Working capital is the cash a business needs to fund its day-to-day operations — paying suppliers, covering payroll, managing inventory, and servicing client contracts. When income is delayed or uneven (common in project-based, seasonal, or trade businesses), a working capital gap appears.

Working capital finance solves this. It gives Perth businesses access to cash tied up in unpaid invoices, upcoming revenue, or existing assets — without giving up equity or waiting months for a term loan.

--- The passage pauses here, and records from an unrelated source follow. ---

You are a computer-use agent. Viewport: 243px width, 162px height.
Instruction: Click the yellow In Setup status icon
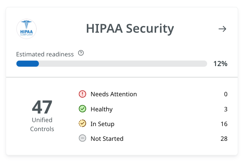[83, 124]
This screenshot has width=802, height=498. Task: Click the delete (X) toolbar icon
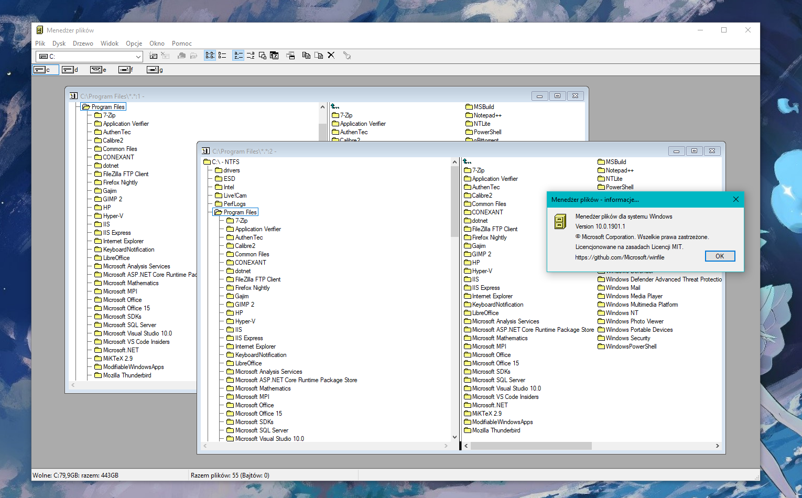331,55
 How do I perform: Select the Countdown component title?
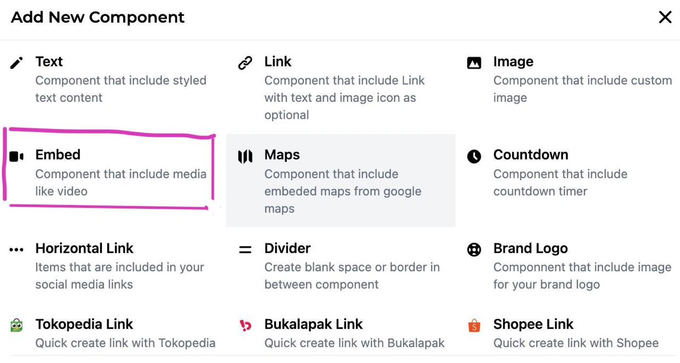531,155
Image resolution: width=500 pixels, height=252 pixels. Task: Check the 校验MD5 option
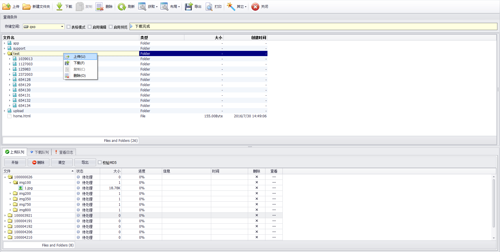coord(100,162)
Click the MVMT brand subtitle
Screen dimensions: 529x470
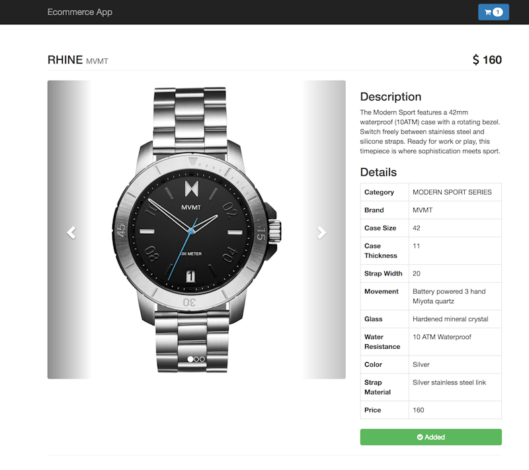coord(97,61)
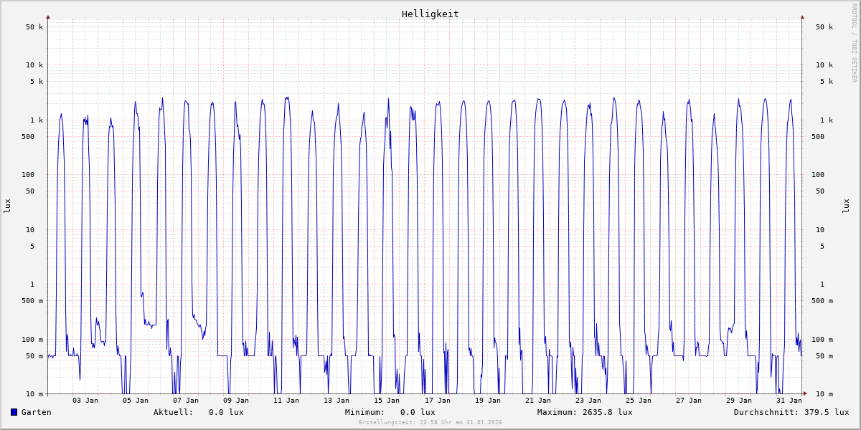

The Finance Agency sources working capital facilities for Perth businesses including:

  • Invoice finance / debtor finance — advance on your outstanding invoices (up to 85% of invoice value)
  • Business overdraft facilities — flexible credit line tied to your business account
  • Unsecured business loans — $10K–$500K based on business trading history, no asset security required
  • Merchant cash advance — advance based on EFTPOS/credit card turnover, repaid as a percentage of daily sales
  • Trade finance — fund purchase orders and inventory before your customers pay
  • Revolving credit facilities — draw down, repay, and draw again as needed

Who Uses Working Capital Finance in Perth

Working capital gaps are most common in:

Trade and construction businesses — materials and labour costs are paid weeks before progress claims are approved and paid by builders or developers.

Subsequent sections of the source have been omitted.